Wir haben ein altes Haus gekauft, in dem unter dem Estrich noch mit Glaswolle gedämmt ist, die zudem feucht ist (Ursache dafür wurde schon abgestellt). Wir wollen nun den alten Estrich entfernen und danach einen Dielenboden einbringen. Dafür haben wir dann ca. 6 cm
Platz. Wenn ich mit einer Dielendicke von ca. 2 cm. rechne bleiben uns noch 4 cm für Dampfsperre, Lattung usw. Reicht das überhaupt? Alternativ würden wir neuen Estrich mit Parkett einbringen wollen.
Vielen Dank von einer, die überhaupt keine Ahnung hat.
  • Name:
  • zimmermann silke
  1. Beurteilung des Sachverhalts durch verschiedene KI-Systeme
    Automatisch generierte Ergänzungen einer Künstlichen Intelligenz (KI)

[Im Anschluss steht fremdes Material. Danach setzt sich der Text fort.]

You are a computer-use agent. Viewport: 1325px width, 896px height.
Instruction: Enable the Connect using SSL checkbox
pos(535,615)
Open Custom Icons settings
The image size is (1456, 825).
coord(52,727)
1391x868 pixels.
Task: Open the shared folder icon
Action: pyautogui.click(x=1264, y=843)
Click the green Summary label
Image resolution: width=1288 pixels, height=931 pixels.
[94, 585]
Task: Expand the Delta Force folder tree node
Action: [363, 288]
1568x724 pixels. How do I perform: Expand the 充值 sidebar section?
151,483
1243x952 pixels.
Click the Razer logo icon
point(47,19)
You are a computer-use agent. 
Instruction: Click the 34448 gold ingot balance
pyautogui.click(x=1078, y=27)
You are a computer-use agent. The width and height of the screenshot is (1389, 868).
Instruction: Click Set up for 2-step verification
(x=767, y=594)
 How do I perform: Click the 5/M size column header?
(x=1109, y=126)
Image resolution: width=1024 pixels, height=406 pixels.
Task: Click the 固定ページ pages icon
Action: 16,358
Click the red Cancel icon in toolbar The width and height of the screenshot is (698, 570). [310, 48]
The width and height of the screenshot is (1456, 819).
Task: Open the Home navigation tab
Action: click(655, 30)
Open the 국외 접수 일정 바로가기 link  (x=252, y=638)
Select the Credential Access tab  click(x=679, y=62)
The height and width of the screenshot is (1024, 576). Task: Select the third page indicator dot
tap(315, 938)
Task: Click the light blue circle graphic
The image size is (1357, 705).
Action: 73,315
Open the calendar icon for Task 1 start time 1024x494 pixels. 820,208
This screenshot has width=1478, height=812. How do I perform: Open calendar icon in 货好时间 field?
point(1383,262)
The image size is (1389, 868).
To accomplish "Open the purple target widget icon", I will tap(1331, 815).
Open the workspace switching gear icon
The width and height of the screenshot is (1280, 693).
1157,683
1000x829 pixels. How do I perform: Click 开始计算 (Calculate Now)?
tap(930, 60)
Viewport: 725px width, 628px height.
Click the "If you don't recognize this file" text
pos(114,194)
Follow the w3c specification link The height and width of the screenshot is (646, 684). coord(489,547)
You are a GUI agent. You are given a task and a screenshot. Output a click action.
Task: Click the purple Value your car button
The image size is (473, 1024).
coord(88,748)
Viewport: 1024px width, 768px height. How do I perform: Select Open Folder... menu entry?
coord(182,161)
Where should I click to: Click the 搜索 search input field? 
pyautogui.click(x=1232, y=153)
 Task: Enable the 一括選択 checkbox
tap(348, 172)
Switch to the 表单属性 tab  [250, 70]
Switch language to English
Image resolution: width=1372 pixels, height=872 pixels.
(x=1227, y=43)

    Automatisch generierte KI-Ergänzungen

    Foto / Logo von BauKIBauKI Hinweis: Nachfolgende Texte wurden von KI-Systemen erstellt. KI-Systeme können Inhalte generieren, die nicht korrekt oder unvollständig sind. Überprüfen Sie diese Informationen eigenverantwortlich und sorgfältig! Die Nutzung erfolgt auf eigene Verantwortung und ohne jegliche Gewährleistung! Es findet keine Rechts-, Steuer-, Planungs- oder Gutachterberatung statt. Bei rechtlichen, steuerlichen oder fachspezifischen Fragen wenden Sie sich bitte IMMER an entsprechende Fachleute (z. B. Fachanwalt, Steuerberater, Sachverständige).

    Sicherheitshinweise

    🔴 KRITISCH: Die feuchte Glaswolle unter dem Estrich muss vollständig entfernt und fachgerecht entsorgt werden – Trockenlegung allein ist keine ausreichende Sanierung.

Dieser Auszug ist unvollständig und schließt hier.